RECORDS FOR THIS TASK:

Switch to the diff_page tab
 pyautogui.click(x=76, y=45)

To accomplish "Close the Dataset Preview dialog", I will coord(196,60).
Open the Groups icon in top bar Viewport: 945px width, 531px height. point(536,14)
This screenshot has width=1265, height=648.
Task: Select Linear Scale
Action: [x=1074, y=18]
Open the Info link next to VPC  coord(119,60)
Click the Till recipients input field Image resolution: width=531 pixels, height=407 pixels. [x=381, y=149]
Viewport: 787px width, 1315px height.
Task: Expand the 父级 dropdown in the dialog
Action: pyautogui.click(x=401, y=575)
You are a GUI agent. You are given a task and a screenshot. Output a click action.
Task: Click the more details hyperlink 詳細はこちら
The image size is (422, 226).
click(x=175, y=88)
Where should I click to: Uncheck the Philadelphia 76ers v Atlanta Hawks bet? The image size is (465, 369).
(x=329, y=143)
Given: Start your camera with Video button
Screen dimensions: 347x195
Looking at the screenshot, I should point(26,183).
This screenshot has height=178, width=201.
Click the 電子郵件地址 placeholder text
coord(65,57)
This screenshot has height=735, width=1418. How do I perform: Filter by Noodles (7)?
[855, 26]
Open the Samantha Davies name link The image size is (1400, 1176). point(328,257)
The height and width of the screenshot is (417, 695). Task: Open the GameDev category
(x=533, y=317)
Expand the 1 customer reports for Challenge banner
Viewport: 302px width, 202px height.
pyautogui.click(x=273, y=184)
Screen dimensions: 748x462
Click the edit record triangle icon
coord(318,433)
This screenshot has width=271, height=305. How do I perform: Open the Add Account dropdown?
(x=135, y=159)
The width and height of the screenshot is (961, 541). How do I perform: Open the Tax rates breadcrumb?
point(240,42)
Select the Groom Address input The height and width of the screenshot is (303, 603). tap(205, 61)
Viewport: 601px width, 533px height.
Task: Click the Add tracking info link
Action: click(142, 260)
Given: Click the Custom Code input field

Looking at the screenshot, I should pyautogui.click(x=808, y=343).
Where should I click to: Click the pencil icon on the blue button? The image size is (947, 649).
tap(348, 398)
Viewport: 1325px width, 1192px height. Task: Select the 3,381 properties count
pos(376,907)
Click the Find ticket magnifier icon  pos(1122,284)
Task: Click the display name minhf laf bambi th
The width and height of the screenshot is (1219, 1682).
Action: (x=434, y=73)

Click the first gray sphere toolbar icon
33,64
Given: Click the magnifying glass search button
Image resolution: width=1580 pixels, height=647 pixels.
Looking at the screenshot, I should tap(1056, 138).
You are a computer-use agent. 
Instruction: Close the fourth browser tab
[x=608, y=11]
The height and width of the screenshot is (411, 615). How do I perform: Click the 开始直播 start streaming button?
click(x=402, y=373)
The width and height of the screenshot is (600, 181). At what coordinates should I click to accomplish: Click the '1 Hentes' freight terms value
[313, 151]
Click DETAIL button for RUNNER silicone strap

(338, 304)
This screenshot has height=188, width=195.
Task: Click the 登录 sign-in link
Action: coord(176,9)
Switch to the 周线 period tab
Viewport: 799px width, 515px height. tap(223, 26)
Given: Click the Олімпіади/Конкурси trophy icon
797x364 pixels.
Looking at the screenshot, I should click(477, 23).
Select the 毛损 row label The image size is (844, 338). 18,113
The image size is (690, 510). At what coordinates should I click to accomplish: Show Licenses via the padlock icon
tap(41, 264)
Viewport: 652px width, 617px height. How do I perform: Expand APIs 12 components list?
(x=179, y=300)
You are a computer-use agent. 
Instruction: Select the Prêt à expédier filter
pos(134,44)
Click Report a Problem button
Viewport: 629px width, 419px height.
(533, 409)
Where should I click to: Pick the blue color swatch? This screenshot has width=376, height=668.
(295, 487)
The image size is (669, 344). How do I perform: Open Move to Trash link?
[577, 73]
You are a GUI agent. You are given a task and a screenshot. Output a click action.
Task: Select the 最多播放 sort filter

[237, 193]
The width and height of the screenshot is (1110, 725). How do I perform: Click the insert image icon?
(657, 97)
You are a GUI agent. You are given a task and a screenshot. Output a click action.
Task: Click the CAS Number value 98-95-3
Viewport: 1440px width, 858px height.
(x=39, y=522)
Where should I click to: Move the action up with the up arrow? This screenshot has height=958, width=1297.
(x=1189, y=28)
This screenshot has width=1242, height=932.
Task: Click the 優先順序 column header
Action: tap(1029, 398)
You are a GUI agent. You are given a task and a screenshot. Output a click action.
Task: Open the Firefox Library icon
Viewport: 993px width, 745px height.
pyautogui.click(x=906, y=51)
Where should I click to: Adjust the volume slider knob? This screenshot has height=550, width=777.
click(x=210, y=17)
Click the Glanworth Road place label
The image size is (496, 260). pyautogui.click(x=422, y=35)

REQUIREMENT: Return every one of the lines above with no alterations.

OUTPUT OF THE TASK:
Switch to the diff_page tab
 pyautogui.click(x=76, y=45)

To accomplish "Close the Dataset Preview dialog", I will coord(196,60).
Open the Groups icon in top bar Viewport: 945px width, 531px height. point(536,14)
This screenshot has width=1265, height=648.
Task: Select Linear Scale
Action: [x=1074, y=18]
Open the Info link next to VPC  coord(119,60)
Click the Till recipients input field Image resolution: width=531 pixels, height=407 pixels. [x=381, y=149]
Viewport: 787px width, 1315px height.
Task: Expand the 父级 dropdown in the dialog
Action: pyautogui.click(x=401, y=575)
You are a GUI agent. You are given a task and a screenshot. Output a click action.
Task: Click the more details hyperlink 詳細はこちら
The image size is (422, 226).
click(x=175, y=88)
Where should I click to: Uncheck the Philadelphia 76ers v Atlanta Hawks bet? The image size is (465, 369).
(x=329, y=143)
Given: Start your camera with Video button
Screen dimensions: 347x195
Looking at the screenshot, I should point(26,183).
This screenshot has height=178, width=201.
Click the 電子郵件地址 placeholder text
coord(65,57)
This screenshot has height=735, width=1418. How do I perform: Filter by Noodles (7)?
[855, 26]
Open the Samantha Davies name link The image size is (1400, 1176). point(328,257)
The height and width of the screenshot is (417, 695). Task: Open the GameDev category
(x=533, y=317)
Expand the 1 customer reports for Challenge banner
Viewport: 302px width, 202px height.
pyautogui.click(x=273, y=184)
Screen dimensions: 748x462
Click the edit record triangle icon
coord(318,433)
This screenshot has width=271, height=305. How do I perform: Open the Add Account dropdown?
(x=135, y=159)
The width and height of the screenshot is (961, 541). How do I perform: Open the Tax rates breadcrumb?
point(240,42)
Select the Groom Address input The height and width of the screenshot is (303, 603). tap(205, 61)
Viewport: 601px width, 533px height.
Task: Click the Add tracking info link
Action: click(142, 260)
Given: Click the Custom Code input field

Looking at the screenshot, I should pyautogui.click(x=808, y=343).
Where should I click to: Click the pencil icon on the blue button? The image size is (947, 649).
tap(348, 398)
Viewport: 1325px width, 1192px height. Task: Select the 3,381 properties count
pos(376,907)
Click the Find ticket magnifier icon  pos(1122,284)
Task: Click the display name minhf laf bambi th
The width and height of the screenshot is (1219, 1682).
Action: (x=434, y=73)

Click the first gray sphere toolbar icon
33,64
Given: Click the magnifying glass search button
Image resolution: width=1580 pixels, height=647 pixels.
Looking at the screenshot, I should tap(1056, 138).
You are a computer-use agent. 
Instruction: Close the fourth browser tab
[x=608, y=11]
The height and width of the screenshot is (411, 615). How do I perform: Click the 开始直播 start streaming button?
click(x=402, y=373)
The width and height of the screenshot is (600, 181). At what coordinates should I click to accomplish: Click the '1 Hentes' freight terms value
[313, 151]
Click DETAIL button for RUNNER silicone strap

(338, 304)
This screenshot has height=188, width=195.
Task: Click the 登录 sign-in link
Action: coord(176,9)
Switch to the 周线 period tab
Viewport: 799px width, 515px height. tap(223, 26)
Given: Click the Олімпіади/Конкурси trophy icon
797x364 pixels.
Looking at the screenshot, I should click(477, 23).
Select the 毛损 row label The image size is (844, 338). 18,113
The image size is (690, 510). At what coordinates should I click to accomplish: Show Licenses via the padlock icon
tap(41, 264)
Viewport: 652px width, 617px height. How do I perform: Expand APIs 12 components list?
(x=179, y=300)
You are a computer-use agent. 
Instruction: Select the Prêt à expédier filter
pos(134,44)
Click Report a Problem button
Viewport: 629px width, 419px height.
(533, 409)
Where should I click to: Pick the blue color swatch? This screenshot has width=376, height=668.
(295, 487)
The image size is (669, 344). How do I perform: Open Move to Trash link?
[577, 73]
You are a GUI agent. You are given a task and a screenshot. Output a click action.
Task: Select the 最多播放 sort filter

[237, 193]
The width and height of the screenshot is (1110, 725). How do I perform: Click the insert image icon?
(657, 97)
You are a GUI agent. You are given a task and a screenshot. Output a click action.
Task: Click the CAS Number value 98-95-3
Viewport: 1440px width, 858px height.
(x=39, y=522)
Where should I click to: Move the action up with the up arrow? This screenshot has height=958, width=1297.
(x=1189, y=28)
This screenshot has width=1242, height=932.
Task: Click the 優先順序 column header
Action: tap(1029, 398)
You are a GUI agent. You are given a task and a screenshot. Output a click action.
Task: Open the Firefox Library icon
Viewport: 993px width, 745px height.
pyautogui.click(x=906, y=51)
Where should I click to: Adjust the volume slider knob? This screenshot has height=550, width=777.
click(x=210, y=17)
Click the Glanworth Road place label
The image size is (496, 260). pyautogui.click(x=422, y=35)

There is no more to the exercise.